The Mets will take a 43-58 record into their next meeting with the Yankees, September 18-20 at Citi Field, after going 1-2 against them earlier this year.
Spencer’s career with the Yankees exploded with a bang in 1998, when the San Diego native smacked eight homers in September, six in a six-day span from September 22-27 at Yankee Stadium, all resulting in wins. Included in that were homers in each of a three-game series against Tampa Bay, including two of the three grand slams he would hit that month, the first coming September 18 against the Orioles off former Met Jesse Orosco.
"I could turn any fastball around, it didn’t matter if you threw 100," he said. "My strength was with men in scoring position."
His heroics, which at the time had the media referring to Spencer as Roy Hobbs in a nod to Robert Redford’s character in The Natural, helped the team heat up for their first of three consecutive World Championships. Interestingly, that first one was against his hometown team, the Padres, who he idolized growing up.
"I grew up in San Diego; I’m a Tony Gwynn fan, I went to the only World Series they ever won in ’84," Spencer said. "It’s part of my childhood. I’m a Charger/Padre fan at heart."
In fact, when he was selected by the Yankees in the 28th round of the 1990 first-year player draft, Spencer was conflicted. He grew up hating the Yankees.
"I was like ‘The Yankees? I hate the Yankees!’" he said. "I tell that story all the time, but coming up with the Yankees, you learn to love it."
Spencer has also learned to love his time in the Atlantic League, working with younger players and passing on hitting tips he learned from players like Paul O’Neill, his idol during his time with the Yankees.
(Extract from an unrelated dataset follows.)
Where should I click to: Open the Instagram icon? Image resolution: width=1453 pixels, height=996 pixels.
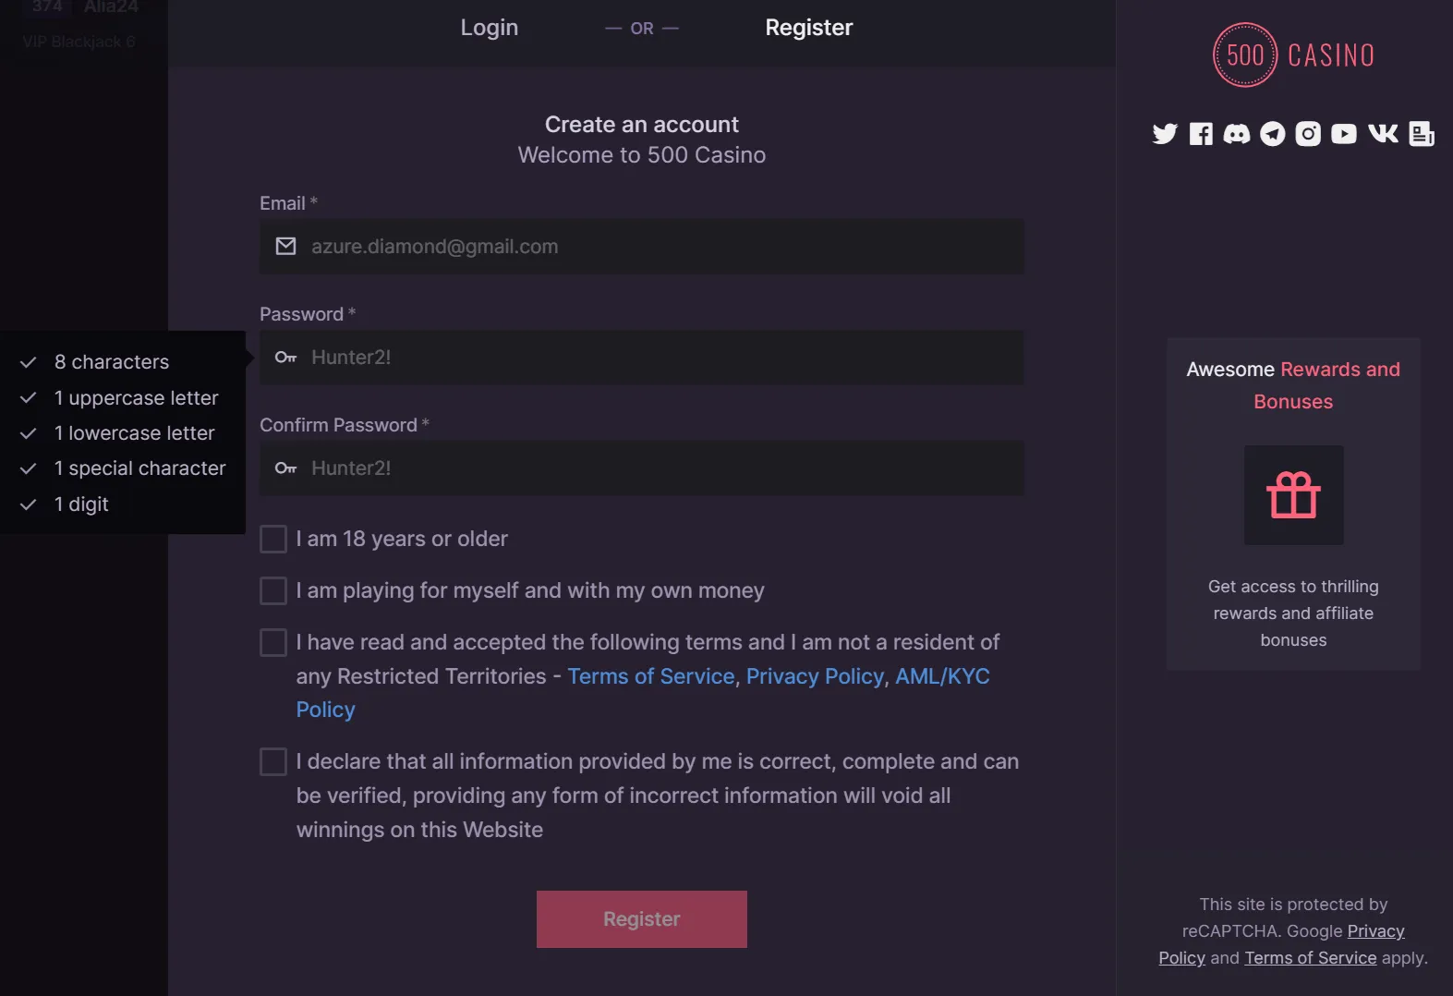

"It’s entertaining; something new every day, and I enjoy it," he said. "I’m busy all the time but it’s a laid-back atmosphere, and I love it."
He also enjoys helping former big leaguers like first baseman Chris Marrero (the Nationals’ first-round draft pick in 2006), and Mat Gamel, also a first baseman and the Brewers’ fourth-round pick in 2005, try to make it back to The Show.
"We don’t expect him to be here long," Spencer said of Marrero, a .279 hitter in the minors for Washington through 2014.
He was right. Marrero’s contract was sold to the Chicago White Sox on June 5.
Spencer, who had a brief stint coaching in the Padres’ farm system, said he wouldn’t mind getting another crack in affiliated ball. But for now, he’s content where he is.
"I don’t know. I’m pretty tight with my manager (Brett Jodie), if he wants to go somewhere I’ll go with him," he said. "But I could see it. It’s probably got to be the right situation."